▸ What needs to be done:
All of the records are to be reproduced exactly.

(Stored items)
# # # # #

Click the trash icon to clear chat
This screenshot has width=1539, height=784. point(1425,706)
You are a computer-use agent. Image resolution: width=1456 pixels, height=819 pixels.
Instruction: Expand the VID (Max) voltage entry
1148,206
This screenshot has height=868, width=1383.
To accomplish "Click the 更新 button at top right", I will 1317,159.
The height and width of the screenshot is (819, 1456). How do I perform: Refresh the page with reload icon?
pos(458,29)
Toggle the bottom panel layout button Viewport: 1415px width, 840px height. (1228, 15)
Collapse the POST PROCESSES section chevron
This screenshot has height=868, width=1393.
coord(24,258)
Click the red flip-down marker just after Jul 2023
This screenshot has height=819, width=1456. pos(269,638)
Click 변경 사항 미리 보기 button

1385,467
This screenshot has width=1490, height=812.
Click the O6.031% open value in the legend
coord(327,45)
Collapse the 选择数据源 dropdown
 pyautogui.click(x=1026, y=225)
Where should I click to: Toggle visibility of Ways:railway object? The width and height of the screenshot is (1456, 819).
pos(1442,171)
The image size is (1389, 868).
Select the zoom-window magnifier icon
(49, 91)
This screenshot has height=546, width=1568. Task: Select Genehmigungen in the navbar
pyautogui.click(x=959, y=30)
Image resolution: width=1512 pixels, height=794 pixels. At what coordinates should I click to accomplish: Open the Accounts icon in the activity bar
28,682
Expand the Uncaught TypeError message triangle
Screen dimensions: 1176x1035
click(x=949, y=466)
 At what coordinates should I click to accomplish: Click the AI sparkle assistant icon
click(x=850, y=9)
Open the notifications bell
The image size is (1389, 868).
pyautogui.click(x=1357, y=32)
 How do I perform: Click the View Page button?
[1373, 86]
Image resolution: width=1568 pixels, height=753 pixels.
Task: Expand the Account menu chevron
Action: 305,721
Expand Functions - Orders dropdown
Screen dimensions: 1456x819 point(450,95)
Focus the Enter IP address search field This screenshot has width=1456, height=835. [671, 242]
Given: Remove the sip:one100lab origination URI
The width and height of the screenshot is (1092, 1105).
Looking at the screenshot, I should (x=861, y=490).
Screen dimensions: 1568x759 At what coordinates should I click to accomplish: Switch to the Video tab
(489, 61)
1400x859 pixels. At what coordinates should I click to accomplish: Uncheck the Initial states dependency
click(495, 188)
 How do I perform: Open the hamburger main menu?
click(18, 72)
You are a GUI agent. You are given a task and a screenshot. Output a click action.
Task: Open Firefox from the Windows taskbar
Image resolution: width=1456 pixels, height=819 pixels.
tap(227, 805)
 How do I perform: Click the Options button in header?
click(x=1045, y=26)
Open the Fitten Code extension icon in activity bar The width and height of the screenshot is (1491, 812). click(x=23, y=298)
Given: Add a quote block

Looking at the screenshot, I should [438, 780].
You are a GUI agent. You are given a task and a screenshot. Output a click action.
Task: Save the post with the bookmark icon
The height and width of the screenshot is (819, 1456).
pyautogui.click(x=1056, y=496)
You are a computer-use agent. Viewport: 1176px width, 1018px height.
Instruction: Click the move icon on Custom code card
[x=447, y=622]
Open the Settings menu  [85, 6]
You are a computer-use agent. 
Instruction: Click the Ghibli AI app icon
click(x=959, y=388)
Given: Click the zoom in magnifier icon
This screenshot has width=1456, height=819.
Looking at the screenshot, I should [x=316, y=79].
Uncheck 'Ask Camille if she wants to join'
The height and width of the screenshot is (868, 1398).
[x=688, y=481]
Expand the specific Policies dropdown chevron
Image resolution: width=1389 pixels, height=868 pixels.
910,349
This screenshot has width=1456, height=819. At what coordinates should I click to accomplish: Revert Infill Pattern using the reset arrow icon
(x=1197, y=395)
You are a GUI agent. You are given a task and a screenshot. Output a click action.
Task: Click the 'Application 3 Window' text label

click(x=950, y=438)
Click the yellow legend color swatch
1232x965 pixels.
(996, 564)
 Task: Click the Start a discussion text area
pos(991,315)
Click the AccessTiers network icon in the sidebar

# # # # #

▸ Output of the exercise:
Click the trash icon to clear chat
This screenshot has width=1539, height=784. point(1425,706)
You are a computer-use agent. Image resolution: width=1456 pixels, height=819 pixels.
Instruction: Expand the VID (Max) voltage entry
1148,206
This screenshot has height=868, width=1383.
To accomplish "Click the 更新 button at top right", I will 1317,159.
The height and width of the screenshot is (819, 1456). How do I perform: Refresh the page with reload icon?
pos(458,29)
Toggle the bottom panel layout button Viewport: 1415px width, 840px height. (1228, 15)
Collapse the POST PROCESSES section chevron
This screenshot has height=868, width=1393.
coord(24,258)
Click the red flip-down marker just after Jul 2023
This screenshot has height=819, width=1456. pos(269,638)
Click 변경 사항 미리 보기 button

1385,467
This screenshot has width=1490, height=812.
Click the O6.031% open value in the legend
coord(327,45)
Collapse the 选择数据源 dropdown
 pyautogui.click(x=1026, y=225)
Where should I click to: Toggle visibility of Ways:railway object? The width and height of the screenshot is (1456, 819).
pos(1442,171)
The image size is (1389, 868).
Select the zoom-window magnifier icon
(49, 91)
This screenshot has height=546, width=1568. Task: Select Genehmigungen in the navbar
pyautogui.click(x=959, y=30)
Image resolution: width=1512 pixels, height=794 pixels. At what coordinates should I click to accomplish: Open the Accounts icon in the activity bar
28,682
Expand the Uncaught TypeError message triangle
Screen dimensions: 1176x1035
click(x=949, y=466)
 At what coordinates should I click to accomplish: Click the AI sparkle assistant icon
click(x=850, y=9)
Open the notifications bell
The image size is (1389, 868).
pyautogui.click(x=1357, y=32)
 How do I perform: Click the View Page button?
[1373, 86]
Image resolution: width=1568 pixels, height=753 pixels.
Task: Expand the Account menu chevron
Action: 305,721
Expand Functions - Orders dropdown
Screen dimensions: 1456x819 point(450,95)
Focus the Enter IP address search field This screenshot has width=1456, height=835. [671, 242]
Given: Remove the sip:one100lab origination URI
The width and height of the screenshot is (1092, 1105).
Looking at the screenshot, I should (x=861, y=490).
Screen dimensions: 1568x759 At what coordinates should I click to accomplish: Switch to the Video tab
(489, 61)
1400x859 pixels. At what coordinates should I click to accomplish: Uncheck the Initial states dependency
click(495, 188)
 How do I perform: Open the hamburger main menu?
click(18, 72)
You are a GUI agent. You are given a task and a screenshot. Output a click action.
Task: Open Firefox from the Windows taskbar
Image resolution: width=1456 pixels, height=819 pixels.
tap(227, 805)
 How do I perform: Click the Options button in header?
click(x=1045, y=26)
Open the Fitten Code extension icon in activity bar The width and height of the screenshot is (1491, 812). click(x=23, y=298)
Given: Add a quote block

Looking at the screenshot, I should [438, 780].
You are a GUI agent. You are given a task and a screenshot. Output a click action.
Task: Save the post with the bookmark icon
The height and width of the screenshot is (819, 1456).
pyautogui.click(x=1056, y=496)
You are a computer-use agent. Viewport: 1176px width, 1018px height.
Instruction: Click the move icon on Custom code card
[x=447, y=622]
Open the Settings menu  [85, 6]
You are a computer-use agent. 
Instruction: Click the Ghibli AI app icon
click(x=959, y=388)
Given: Click the zoom in magnifier icon
This screenshot has width=1456, height=819.
Looking at the screenshot, I should [x=316, y=79].
Uncheck 'Ask Camille if she wants to join'
The height and width of the screenshot is (868, 1398).
[x=688, y=481]
Expand the specific Policies dropdown chevron
Image resolution: width=1389 pixels, height=868 pixels.
910,349
This screenshot has width=1456, height=819. At what coordinates should I click to accomplish: Revert Infill Pattern using the reset arrow icon
(x=1197, y=395)
You are a GUI agent. You are given a task and a screenshot. Output a click action.
Task: Click the 'Application 3 Window' text label

click(x=950, y=438)
Click the yellow legend color swatch
1232x965 pixels.
(996, 564)
 Task: Click the Start a discussion text area
pos(991,315)
Click the AccessTiers network icon in the sidebar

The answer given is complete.